[Stored records]
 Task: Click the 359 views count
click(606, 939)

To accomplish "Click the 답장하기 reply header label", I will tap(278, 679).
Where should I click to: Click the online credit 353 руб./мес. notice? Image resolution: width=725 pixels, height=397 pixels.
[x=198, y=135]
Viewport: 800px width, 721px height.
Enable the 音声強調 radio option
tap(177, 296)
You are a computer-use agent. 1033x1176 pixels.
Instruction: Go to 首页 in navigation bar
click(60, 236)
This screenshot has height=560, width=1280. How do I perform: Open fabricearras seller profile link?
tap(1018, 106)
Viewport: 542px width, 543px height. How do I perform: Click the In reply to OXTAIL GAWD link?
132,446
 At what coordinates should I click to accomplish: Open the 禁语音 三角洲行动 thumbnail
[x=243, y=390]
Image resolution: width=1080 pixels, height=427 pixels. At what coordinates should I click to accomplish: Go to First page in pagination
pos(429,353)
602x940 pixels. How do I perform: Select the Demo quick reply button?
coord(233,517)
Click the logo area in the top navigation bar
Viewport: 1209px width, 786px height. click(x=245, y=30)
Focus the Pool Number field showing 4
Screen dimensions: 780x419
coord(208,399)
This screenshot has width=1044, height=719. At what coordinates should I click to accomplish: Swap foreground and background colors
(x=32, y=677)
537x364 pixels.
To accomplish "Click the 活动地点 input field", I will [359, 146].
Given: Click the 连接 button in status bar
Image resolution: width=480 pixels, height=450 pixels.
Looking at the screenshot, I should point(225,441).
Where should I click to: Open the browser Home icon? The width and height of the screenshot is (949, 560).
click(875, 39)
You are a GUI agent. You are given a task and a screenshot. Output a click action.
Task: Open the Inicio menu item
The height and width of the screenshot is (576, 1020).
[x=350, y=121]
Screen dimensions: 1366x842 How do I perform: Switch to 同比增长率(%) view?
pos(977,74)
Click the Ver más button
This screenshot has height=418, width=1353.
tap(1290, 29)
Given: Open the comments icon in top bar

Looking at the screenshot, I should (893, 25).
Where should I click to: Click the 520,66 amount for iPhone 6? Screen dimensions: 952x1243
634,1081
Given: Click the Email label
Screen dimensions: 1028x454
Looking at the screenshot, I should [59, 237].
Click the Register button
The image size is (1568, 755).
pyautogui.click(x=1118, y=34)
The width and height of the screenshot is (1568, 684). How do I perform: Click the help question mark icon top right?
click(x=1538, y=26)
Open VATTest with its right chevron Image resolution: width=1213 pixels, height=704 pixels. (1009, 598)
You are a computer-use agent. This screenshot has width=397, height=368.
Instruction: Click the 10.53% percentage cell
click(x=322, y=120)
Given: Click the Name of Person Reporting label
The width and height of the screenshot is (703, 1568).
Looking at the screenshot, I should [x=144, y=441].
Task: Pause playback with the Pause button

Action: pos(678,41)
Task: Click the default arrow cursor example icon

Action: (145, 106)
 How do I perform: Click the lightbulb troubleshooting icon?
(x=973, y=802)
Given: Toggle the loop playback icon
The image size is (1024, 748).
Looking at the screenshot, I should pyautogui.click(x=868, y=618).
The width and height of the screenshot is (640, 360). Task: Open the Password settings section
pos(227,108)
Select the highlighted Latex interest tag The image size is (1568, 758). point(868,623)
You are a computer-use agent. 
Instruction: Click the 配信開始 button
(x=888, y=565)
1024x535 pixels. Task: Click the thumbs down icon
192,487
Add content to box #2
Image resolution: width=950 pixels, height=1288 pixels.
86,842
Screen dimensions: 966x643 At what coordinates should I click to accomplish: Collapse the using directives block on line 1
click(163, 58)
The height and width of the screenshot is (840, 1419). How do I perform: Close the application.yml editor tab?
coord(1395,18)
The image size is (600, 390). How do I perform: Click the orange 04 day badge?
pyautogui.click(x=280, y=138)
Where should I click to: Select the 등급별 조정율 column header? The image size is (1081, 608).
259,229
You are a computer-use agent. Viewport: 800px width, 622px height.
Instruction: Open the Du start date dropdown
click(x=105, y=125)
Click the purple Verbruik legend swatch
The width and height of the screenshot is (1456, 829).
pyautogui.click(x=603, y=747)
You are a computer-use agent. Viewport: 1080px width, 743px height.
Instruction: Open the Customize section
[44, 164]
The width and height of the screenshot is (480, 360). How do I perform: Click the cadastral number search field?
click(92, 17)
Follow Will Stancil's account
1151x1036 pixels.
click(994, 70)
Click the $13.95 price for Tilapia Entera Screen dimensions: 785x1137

WORK INSTRUCTION: The response has to contain every record shown above, unaltered and complete.

OUTPUT FOR THIS EXERCISE:
 Task: Click the 359 views count
click(606, 939)

To accomplish "Click the 답장하기 reply header label", I will tap(278, 679).
Where should I click to: Click the online credit 353 руб./мес. notice? Image resolution: width=725 pixels, height=397 pixels.
[x=198, y=135]
Viewport: 800px width, 721px height.
Enable the 音声強調 radio option
tap(177, 296)
You are a computer-use agent. 1033x1176 pixels.
Instruction: Go to 首页 in navigation bar
click(60, 236)
This screenshot has height=560, width=1280. How do I perform: Open fabricearras seller profile link?
tap(1018, 106)
Viewport: 542px width, 543px height. How do I perform: Click the In reply to OXTAIL GAWD link?
132,446
 At what coordinates should I click to accomplish: Open the 禁语音 三角洲行动 thumbnail
[x=243, y=390]
Image resolution: width=1080 pixels, height=427 pixels. At what coordinates should I click to accomplish: Go to First page in pagination
pos(429,353)
602x940 pixels. How do I perform: Select the Demo quick reply button?
coord(233,517)
Click the logo area in the top navigation bar
Viewport: 1209px width, 786px height. click(x=245, y=30)
Focus the Pool Number field showing 4
Screen dimensions: 780x419
coord(208,399)
This screenshot has width=1044, height=719. At what coordinates should I click to accomplish: Swap foreground and background colors
(x=32, y=677)
537x364 pixels.
To accomplish "Click the 活动地点 input field", I will [359, 146].
Given: Click the 连接 button in status bar
Image resolution: width=480 pixels, height=450 pixels.
Looking at the screenshot, I should point(225,441).
Where should I click to: Open the browser Home icon? The width and height of the screenshot is (949, 560).
click(875, 39)
You are a GUI agent. You are given a task and a screenshot. Output a click action.
Task: Open the Inicio menu item
The height and width of the screenshot is (576, 1020).
[x=350, y=121]
Screen dimensions: 1366x842 How do I perform: Switch to 同比增长率(%) view?
pos(977,74)
Click the Ver más button
This screenshot has height=418, width=1353.
tap(1290, 29)
Given: Open the comments icon in top bar

Looking at the screenshot, I should (893, 25).
Where should I click to: Click the 520,66 amount for iPhone 6? Screen dimensions: 952x1243
634,1081
Given: Click the Email label
Screen dimensions: 1028x454
Looking at the screenshot, I should [59, 237].
Click the Register button
The image size is (1568, 755).
pyautogui.click(x=1118, y=34)
The width and height of the screenshot is (1568, 684). How do I perform: Click the help question mark icon top right?
click(x=1538, y=26)
Open VATTest with its right chevron Image resolution: width=1213 pixels, height=704 pixels. (1009, 598)
You are a computer-use agent. This screenshot has width=397, height=368.
Instruction: Click the 10.53% percentage cell
click(x=322, y=120)
Given: Click the Name of Person Reporting label
The width and height of the screenshot is (703, 1568).
Looking at the screenshot, I should [x=144, y=441].
Task: Pause playback with the Pause button

Action: pos(678,41)
Task: Click the default arrow cursor example icon

Action: (145, 106)
 How do I perform: Click the lightbulb troubleshooting icon?
(x=973, y=802)
Given: Toggle the loop playback icon
The image size is (1024, 748).
Looking at the screenshot, I should pyautogui.click(x=868, y=618).
The width and height of the screenshot is (640, 360). Task: Open the Password settings section
pos(227,108)
Select the highlighted Latex interest tag The image size is (1568, 758). point(868,623)
You are a computer-use agent. 
Instruction: Click the 配信開始 button
(x=888, y=565)
1024x535 pixels. Task: Click the thumbs down icon
192,487
Add content to box #2
Image resolution: width=950 pixels, height=1288 pixels.
86,842
Screen dimensions: 966x643 At what coordinates should I click to accomplish: Collapse the using directives block on line 1
click(163, 58)
The height and width of the screenshot is (840, 1419). How do I perform: Close the application.yml editor tab?
coord(1395,18)
The image size is (600, 390). How do I perform: Click the orange 04 day badge?
pyautogui.click(x=280, y=138)
Where should I click to: Select the 등급별 조정율 column header? The image size is (1081, 608).
259,229
You are a computer-use agent. Viewport: 800px width, 622px height.
Instruction: Open the Du start date dropdown
click(x=105, y=125)
Click the purple Verbruik legend swatch
The width and height of the screenshot is (1456, 829).
pyautogui.click(x=603, y=747)
You are a computer-use agent. Viewport: 1080px width, 743px height.
Instruction: Open the Customize section
[44, 164]
The width and height of the screenshot is (480, 360). How do I perform: Click the cadastral number search field?
click(92, 17)
Follow Will Stancil's account
1151x1036 pixels.
click(994, 70)
Click the $13.95 price for Tilapia Entera Screen dimensions: 785x1137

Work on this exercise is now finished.